The Globe and Mail‘s Dominika Lirette reports on the support of the British Columbian government for funding a study looking into the feasibility of a high-speed rail route connecting Vancouver with Oregon’s Portland.
British Columbia’s Transportation Minister says the province supports Washington State’s decision to study the feasibility of a high-speed rail line from Portland to Vancouver.
Washington Governor Jay Inslee has allotted $1-million (U.S.) from his 2017-19 state budget to examine the costs and benefits of building a system to carry travellers 400 kilometres an hour with stops in Seattle and Bellingham. A report is due in December.
Transportation Minister Todd Stone said it’s “far too premature” to talk about a potential financial commitment to a high-speed rail line, but he said the province is interested in the idea.
“The Premier sent a letter to Governor Inslee recently, extending provincial support for the state of Washington’s decision to actually do some due diligence, some analysis on this proposed high-speed rail link, and we certainly support them doing that,” Mr.

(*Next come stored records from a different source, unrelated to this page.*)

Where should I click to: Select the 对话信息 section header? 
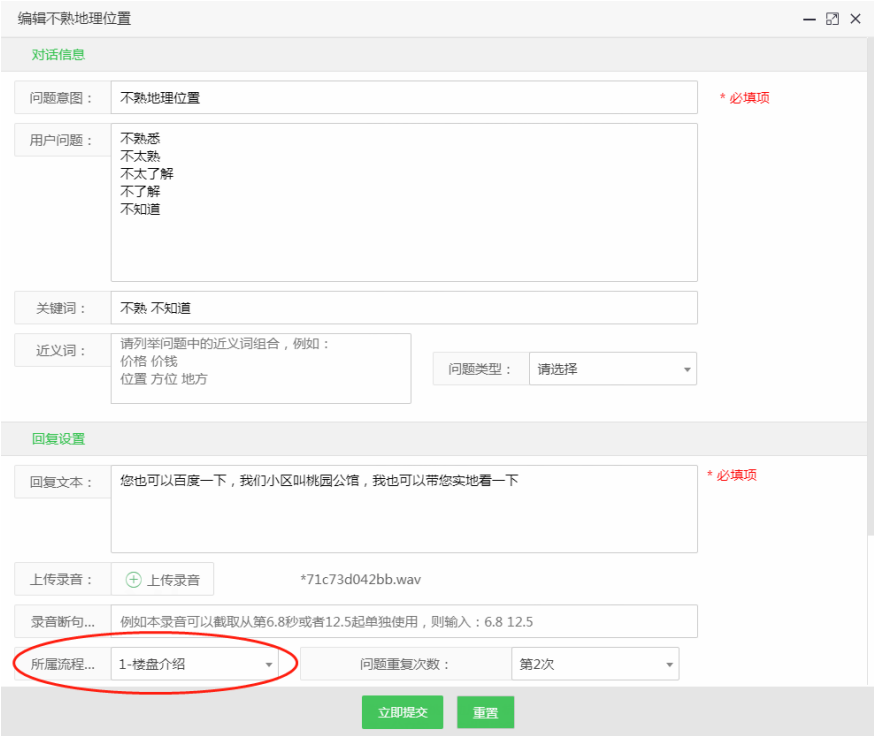[58, 55]
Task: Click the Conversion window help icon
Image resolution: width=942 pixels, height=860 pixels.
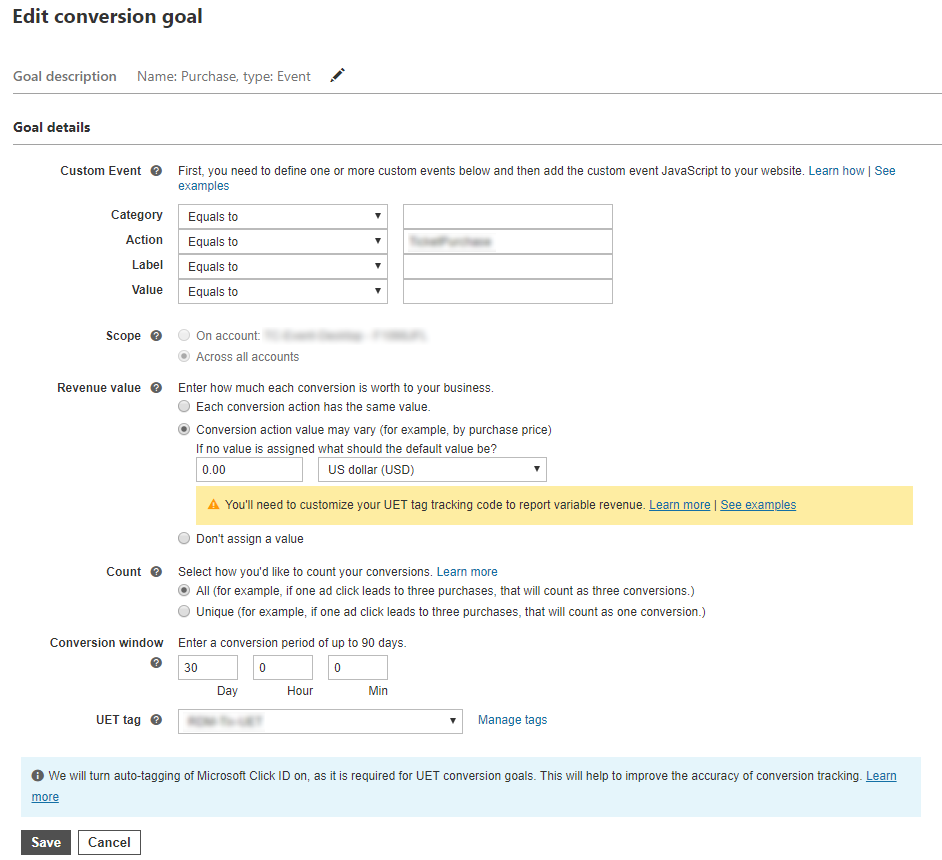Action: pyautogui.click(x=156, y=662)
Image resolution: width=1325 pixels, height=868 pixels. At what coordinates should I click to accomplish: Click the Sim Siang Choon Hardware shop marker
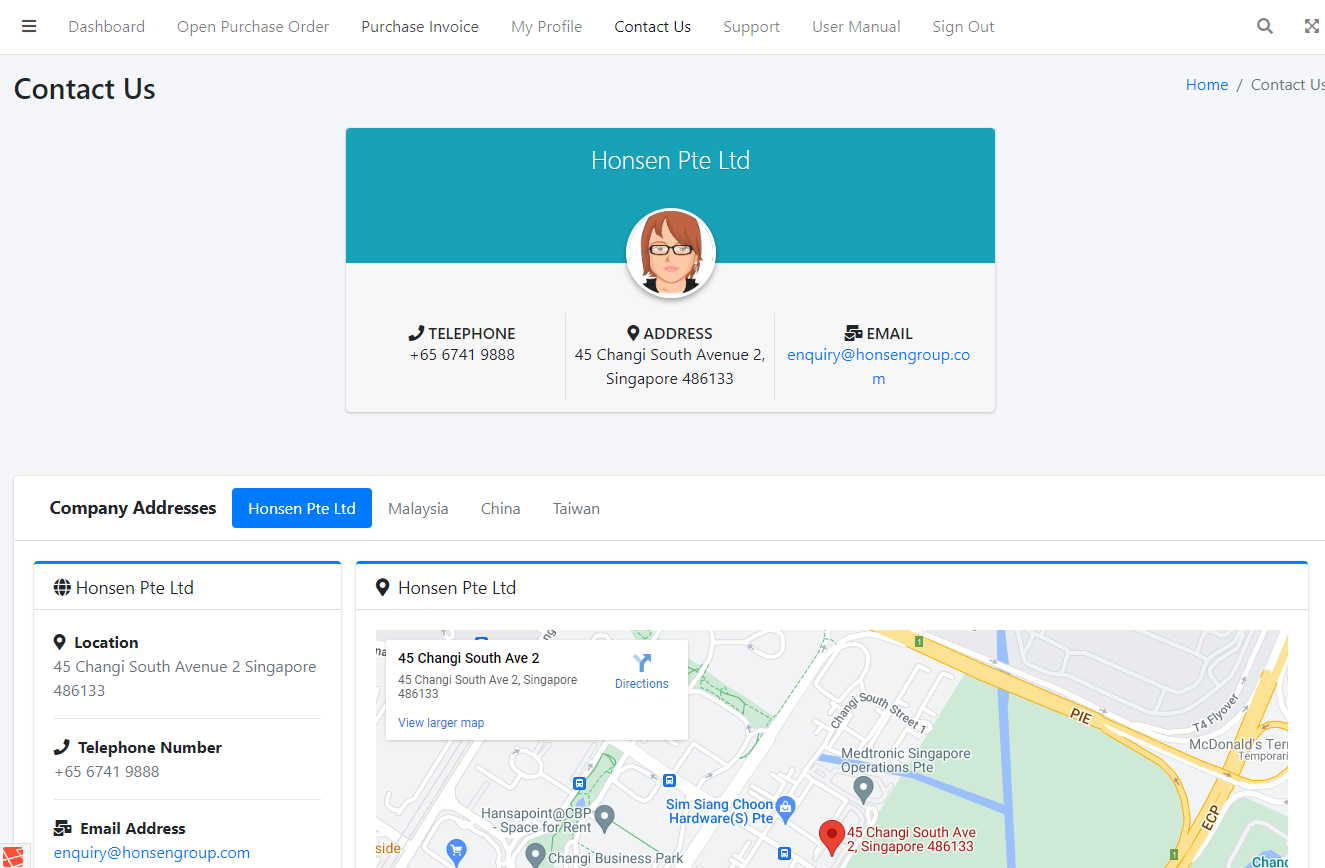pyautogui.click(x=786, y=806)
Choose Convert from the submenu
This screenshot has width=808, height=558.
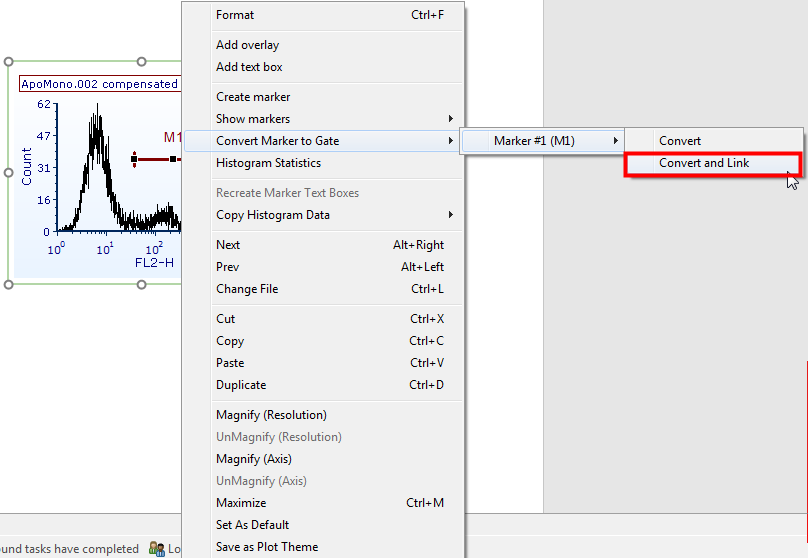tap(680, 141)
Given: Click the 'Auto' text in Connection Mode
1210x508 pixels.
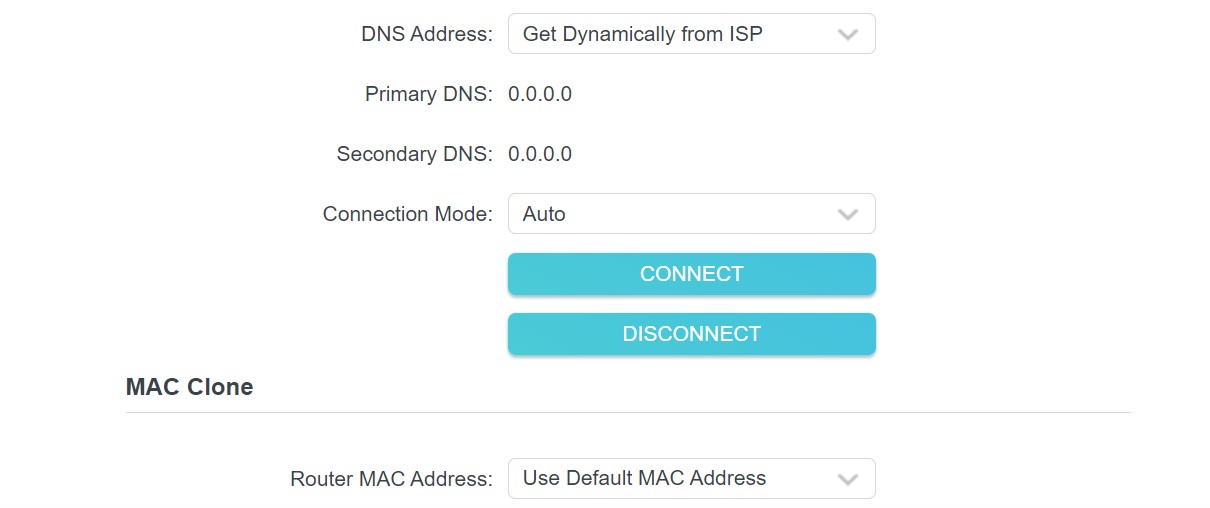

Stone said.
He noted that that an agreement signed last year between British Columbia and Washington State, known as the Cascadia Innovation Corridor, highlights transportation as a key priority.
The study will examine the design and cost of a high-speed rail system, the potential demand and whether it would be economically viable. A budget document outlining the study says the high-speed rail system, if built, could connect with east-west routes in the state, as well as a similar system, in California.